War heroes, like any reminder of the war, weren’t well liked. En Sanctans pretended they didn’t exist. The State would interrogate them for information and then execute them when they lost their usefulness. The Mystics loved them, but no one wanted to escape to the barbaric wilds of the Mystics.

Finished with the water, Lethe set the glass down in his lap as his fingertips traced the light reflecting through the lip. He watched the residual water on the lip tug toward his skin, and he left just enough space so that the drop would hang there in limbo.

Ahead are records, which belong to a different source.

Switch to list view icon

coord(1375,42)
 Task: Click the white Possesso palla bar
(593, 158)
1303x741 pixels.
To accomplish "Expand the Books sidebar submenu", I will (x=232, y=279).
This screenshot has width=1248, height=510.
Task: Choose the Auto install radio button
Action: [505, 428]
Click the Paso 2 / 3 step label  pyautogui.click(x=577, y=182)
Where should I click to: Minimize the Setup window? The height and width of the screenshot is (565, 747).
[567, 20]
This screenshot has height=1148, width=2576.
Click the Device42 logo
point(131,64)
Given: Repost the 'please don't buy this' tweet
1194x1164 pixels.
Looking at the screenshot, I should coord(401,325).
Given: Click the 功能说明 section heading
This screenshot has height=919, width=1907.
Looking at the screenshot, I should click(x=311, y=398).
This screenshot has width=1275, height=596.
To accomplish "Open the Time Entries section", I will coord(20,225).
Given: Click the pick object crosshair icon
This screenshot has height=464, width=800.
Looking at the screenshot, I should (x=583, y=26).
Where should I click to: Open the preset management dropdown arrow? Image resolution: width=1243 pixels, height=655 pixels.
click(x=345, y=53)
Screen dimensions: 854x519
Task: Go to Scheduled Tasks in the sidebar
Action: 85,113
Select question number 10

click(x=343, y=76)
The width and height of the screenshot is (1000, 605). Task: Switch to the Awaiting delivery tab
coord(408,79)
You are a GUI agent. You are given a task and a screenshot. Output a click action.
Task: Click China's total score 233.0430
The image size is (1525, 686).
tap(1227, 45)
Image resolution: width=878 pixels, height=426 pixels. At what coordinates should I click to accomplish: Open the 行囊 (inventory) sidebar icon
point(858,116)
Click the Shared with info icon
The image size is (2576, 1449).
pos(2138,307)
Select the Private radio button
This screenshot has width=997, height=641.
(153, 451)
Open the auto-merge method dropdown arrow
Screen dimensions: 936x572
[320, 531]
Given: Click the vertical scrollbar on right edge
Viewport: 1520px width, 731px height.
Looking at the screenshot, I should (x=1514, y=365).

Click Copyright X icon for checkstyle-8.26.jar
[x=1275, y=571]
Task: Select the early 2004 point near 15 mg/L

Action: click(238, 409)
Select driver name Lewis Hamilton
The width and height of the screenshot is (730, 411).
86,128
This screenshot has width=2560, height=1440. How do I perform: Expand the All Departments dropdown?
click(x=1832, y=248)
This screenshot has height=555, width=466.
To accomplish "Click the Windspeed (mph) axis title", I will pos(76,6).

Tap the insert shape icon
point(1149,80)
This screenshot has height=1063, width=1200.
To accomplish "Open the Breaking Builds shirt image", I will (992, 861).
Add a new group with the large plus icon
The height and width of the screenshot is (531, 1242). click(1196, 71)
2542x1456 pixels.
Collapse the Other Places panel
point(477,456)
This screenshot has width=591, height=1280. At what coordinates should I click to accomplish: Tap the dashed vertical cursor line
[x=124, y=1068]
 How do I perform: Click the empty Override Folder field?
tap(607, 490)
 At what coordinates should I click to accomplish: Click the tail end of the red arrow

“I’m hearing more and more of these stories,” Manaj started again. “The State is pushing for answers. The remote forts up past the mountains see any mention of the war as an offense, and the State is now sending its emissaries poking around asking sensitive questions. Conflict will follow.”

“Hmph,” Lethe said skeptically.

It already had, just not in En Sanctus.

The State was caught in perpetual squabbles with the Mystics. The State philosophy of discovery and exploration had posed a heated contradiction to the En Sanctan conviction to secrecy and the Mystic’s reverence of the unknown. As neighbors, the three countries didn’t seem to agree on any idea but one: they were marooned on this continent, alone and together, unable to explore beyond. Time moved much too fast beyond the drawn borders. People always died on their way back.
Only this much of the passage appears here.